Depuis 1997 que je traîne mes guêtres sur le net, j’ai chatté avec des centaines d’internautes (pédés lol), mais j’en ai aussi rencontré pléthore « en vrai » que ce soit en boite ou en soirées entre amis. Et il y a un facteur commun à beaucoup de jeunes ou de personnes qui s’assument difficilement : ils se disent bi !
Je dénonce un peu cette attitude de tartuffe et je la comprends à la fois. Il est compliqué de porter un jugement définitif là-dessus. En effet, ce terme de « bi » peut être tout à fait justifié quand concrètement on a affaire à un type qui est à voile et à vapeur (on peut dire multiprise aussi, j’aime bien cette expression). Néanmoins, on est souvent en présence soit de jeunes gens encore indécis, soit de personnes qui trop immatures encore dans une orientation homosexuelle n’osent pas se proclamer gay, soit même des mecs qui préfèrent dire bi pour ne pas être considérés comme folles, et l’extrême qui consiste à se dire bi pour draguer plus efficacement. Après, on est dans un autre registre… et oui certaines bécasses se disent même carrément hétéros pour ajouter encore à une virilité mise en figure de proue.
Souvent, des copains, du net ou d’ailleurs, ont abandonné cette dénomination après quelques années d’homosexualité galopante et remportant tous les suffrages à la majorité absolue. Moi-même, je me souviens que pour la forme j’avais dit cela à quelques amis. C’est drôle, parce que à présent, je considère que ce n’est pas moins grave d’être bi, ou que ça ne laisse pas du tout un minimum d’honorabilité hétérosexuelle sur soi. Je me rappelle aussi avoir rassuré ma maman en lui assurant, à tout juste 19 ans, qu’à l’instant t j’étais sorti avec bien plus de filles que de garçons. Et on s’est bien esclaffé en se remémorant cela quelques années après, quand j’ai avoué rougissant qu’en effet je ne pouvais largement plus tenir un tel discours.
Et dernièrement en faisant une recherche sur AnnuBlog, oh pardon, Blogonautes je veux dire ! J’ai trouvé une poignée de blogs gay tenus par des jeunots de 16 ou 17 ans. Et bien dans la majorité des cas, ils se définissent comme bi, ou bien l’exposent comme une éventualité (même pour les fans inconditionnels de Mylène et Madonna). Or, c’est pour quelques uns, manifestement, une éventualité des plus incertaines ! Mais je connais aussi certaines personnes qui s’accrochent désespérément et qui n’arrivant pas à se dire pédés, ne peuvent que se dire bis, même s’ils ne sortent qu’avec des mecs depuis des années. C’est une manière d’exorciser une conduite qu’ils n’arrivent pas à accepter au fond (pas de jeu de mot s’il vous plait, je ne me le suis même pas permis !).

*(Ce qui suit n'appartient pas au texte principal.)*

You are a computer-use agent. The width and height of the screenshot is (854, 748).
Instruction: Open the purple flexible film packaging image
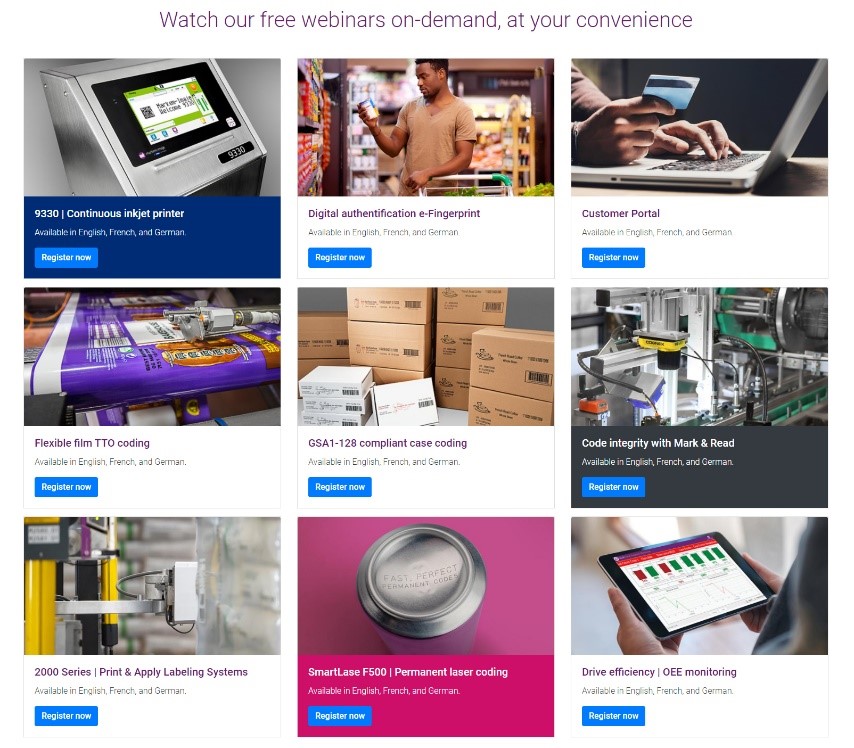click(152, 357)
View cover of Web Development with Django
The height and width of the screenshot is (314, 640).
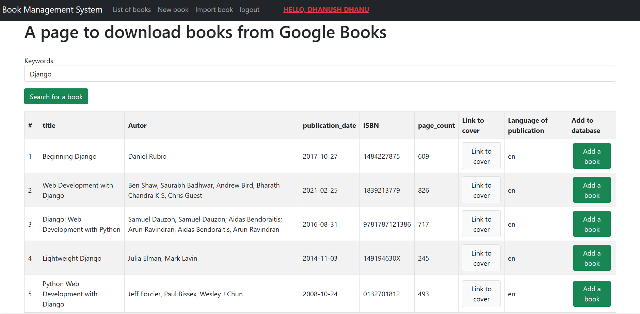[481, 190]
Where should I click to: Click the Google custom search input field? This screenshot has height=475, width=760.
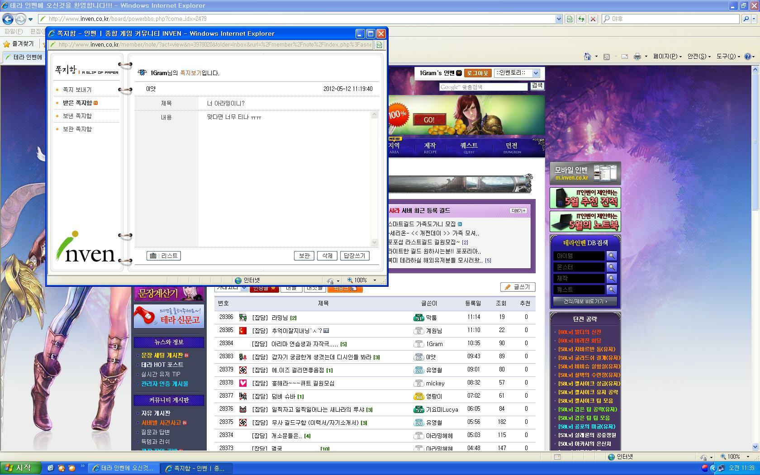(483, 87)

J’espère tout de même que l’amélioration de la visibilité et surtout de l’opinion publique a tendance a réduire de phénomène. Mais dans le domaine de la drague, je crois qu’il est plus vivace que jamais. « Prétendre » est l’une des activités favorites des homos, et le net n’a fait qu’avaliser ce phénomène, en donnant tous les outils pour se mouvoir avec dextérité dans cet univers de faux-semblants. En tout cas, un des résultats d’une meilleure acceptation est que depuis un an ou deux, j’ai fait la connaissance de véritables bis, qui s’assument et revendiquent ce choix, ainsi que les difficultés afférentes à celui-ci. Ce sont des personnes qui vivent donc la relation amoureuse et sexuelle avec les deux sexes et relativement indifféremment.
J’avoue que ça me ferait un peu flipper de commencer une relation intime avec l’un des membres de cette tribu. Oh ouai, j’aurais trop le sentiment de ne pas apporter exactement ce qu’il faut à son épanouissement, et que le manque de nana soit trop fort. Et étant monogame de base, je lui couperais les couilles plutôt que de le laisser gambader et folâtrer avec des collègues de la – fort respectée même si sexuellement abhorrée – gente féminine. A priori, je vois que la notion de couple libre fonctionne plutôt bien et est une norme assez répandue chez les bisexuels. Du coup, le couple bi est une expérience qui peut être concluante, chacun ayant la liberté sexuelle de frayer avec d’autres partenaires (du sexe opposé à leur conjoint évidemment) pour rétablir l’équilibre de son alter ego, dans le respect du couple. Et d’autres plus classiquement, insistent sur le fait d’avoir la capacité d’être en couple et fidèle, et simplement de se laisser un flou artistique sur le sexe de leur prochaines moitiés. L’inconcevable pour moi, c’est toujours et encore le « mec marié bi » qui veut se trouver un amant fidèle et régulier pour rencontres furtives, entre la fin du boulot et les enfants à la garderie.